*** PROVIDED INFORMATION Section Begins ***

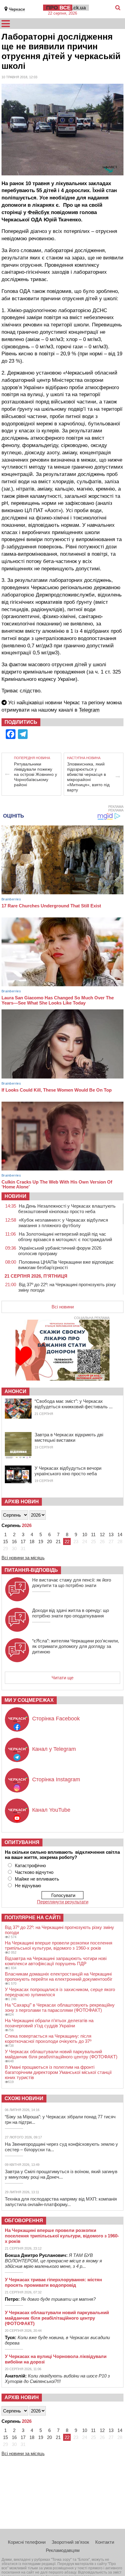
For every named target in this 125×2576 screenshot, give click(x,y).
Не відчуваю (28, 1885)
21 (58, 1541)
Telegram (89, 710)
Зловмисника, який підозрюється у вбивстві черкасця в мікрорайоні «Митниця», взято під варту (88, 777)
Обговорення (24, 2220)
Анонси (15, 1391)
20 (49, 1541)
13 (111, 1534)
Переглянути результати (62, 1901)
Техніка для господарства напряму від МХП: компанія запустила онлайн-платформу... (61, 2201)
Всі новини (63, 1306)
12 (102, 1534)
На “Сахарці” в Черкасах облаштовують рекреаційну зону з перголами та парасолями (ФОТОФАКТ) (60, 2007)
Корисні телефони (27, 2542)
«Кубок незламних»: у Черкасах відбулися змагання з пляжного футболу (63, 1222)
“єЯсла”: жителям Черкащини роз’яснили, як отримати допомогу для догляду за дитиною (75, 1646)
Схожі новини (24, 2098)
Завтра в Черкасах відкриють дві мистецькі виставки (69, 1437)
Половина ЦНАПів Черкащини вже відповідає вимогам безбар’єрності (66, 1264)
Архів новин (22, 1501)
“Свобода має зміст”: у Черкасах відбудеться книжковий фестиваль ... (74, 1404)
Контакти (104, 2542)
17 (23, 1541)
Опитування (22, 1842)
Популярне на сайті (32, 1917)
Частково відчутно (34, 1872)
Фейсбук (39, 212)
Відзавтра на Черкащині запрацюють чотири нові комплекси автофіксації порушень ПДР (55, 1961)
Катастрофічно (30, 1865)
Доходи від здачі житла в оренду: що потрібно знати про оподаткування (70, 1613)
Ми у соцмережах (29, 1700)
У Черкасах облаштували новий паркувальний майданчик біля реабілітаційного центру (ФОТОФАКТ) (61, 2054)
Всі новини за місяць (23, 1557)
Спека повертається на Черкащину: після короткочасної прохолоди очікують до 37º (48, 2038)
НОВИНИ (15, 1196)
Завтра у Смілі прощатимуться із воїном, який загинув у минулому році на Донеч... (61, 2174)
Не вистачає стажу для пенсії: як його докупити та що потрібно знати (71, 1582)
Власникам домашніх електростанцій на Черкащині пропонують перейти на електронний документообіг (58, 1976)
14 (119, 1534)
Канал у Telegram (54, 1749)
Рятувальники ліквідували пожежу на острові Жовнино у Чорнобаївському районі (35, 774)
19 (40, 1541)
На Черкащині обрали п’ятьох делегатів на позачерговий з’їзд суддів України (49, 2023)
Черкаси (17, 9)
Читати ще (62, 1677)
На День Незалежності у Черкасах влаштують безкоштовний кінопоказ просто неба (67, 1208)
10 (84, 1534)
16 (14, 1541)
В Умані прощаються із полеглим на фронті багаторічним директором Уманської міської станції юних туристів (58, 2072)
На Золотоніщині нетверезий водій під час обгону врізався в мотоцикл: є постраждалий (65, 1236)
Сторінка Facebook (56, 1719)
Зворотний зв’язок (70, 2542)
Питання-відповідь (31, 1570)
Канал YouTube (51, 1810)
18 (31, 1541)
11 (93, 1534)
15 (5, 1541)
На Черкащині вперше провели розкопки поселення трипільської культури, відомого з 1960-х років (58, 1945)
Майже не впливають (37, 1878)
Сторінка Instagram (56, 1779)
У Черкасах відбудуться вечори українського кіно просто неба (68, 1471)
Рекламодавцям (62, 2550)
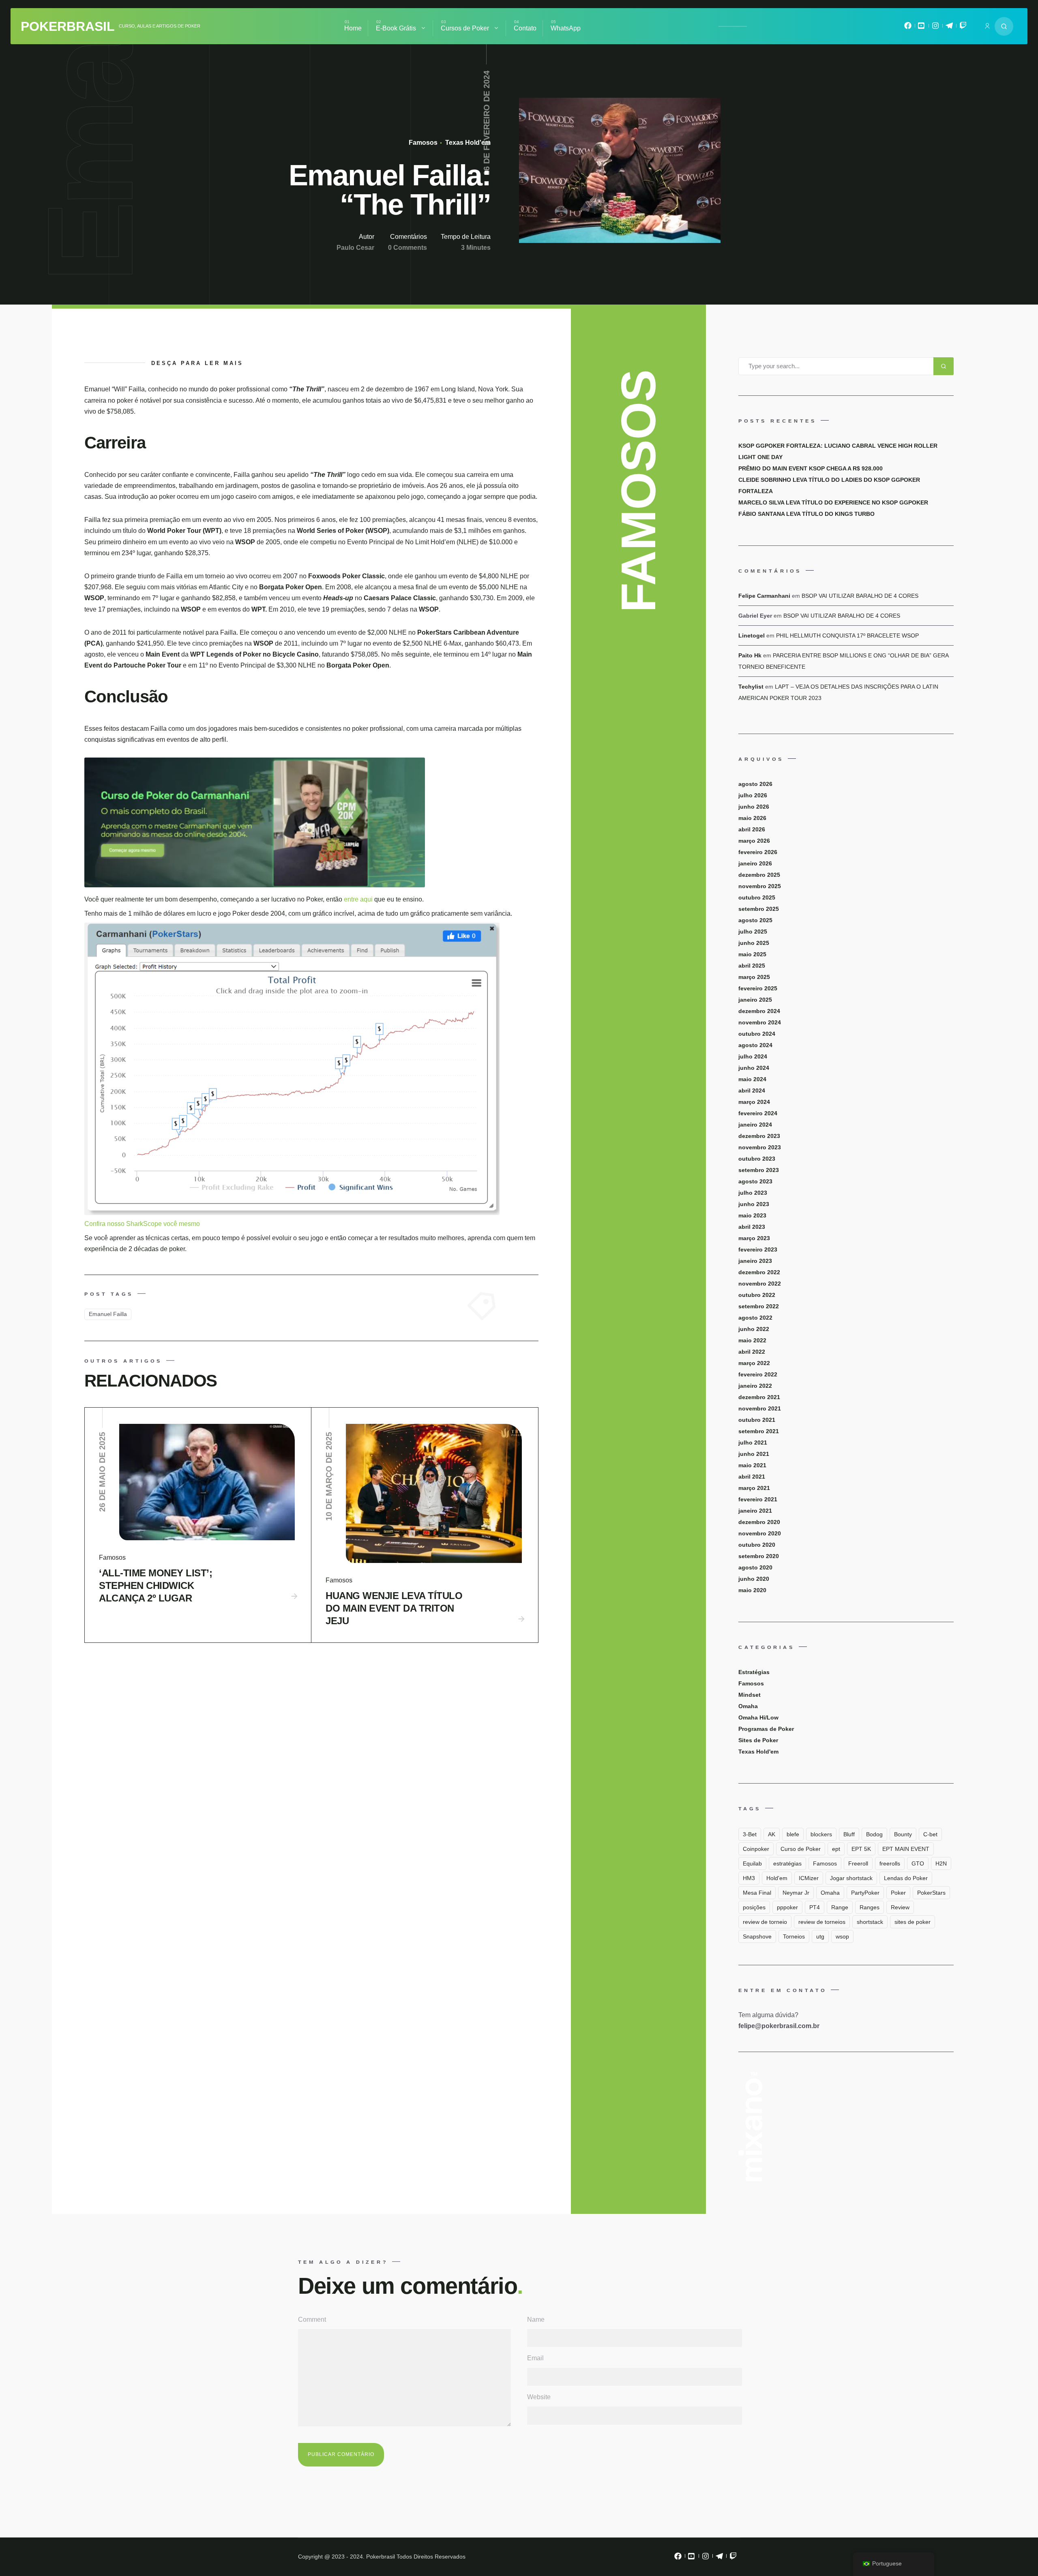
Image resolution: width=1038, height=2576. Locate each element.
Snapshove (757, 1936)
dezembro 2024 (759, 1011)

*** PROVIDED INFORMATION Section Ends ***

→ **THE PROBLEM**:
What is the number of lines in the preceding entries that hold the string "потрібно"? Give it alone.

→ **ANSWER SPACE**:
2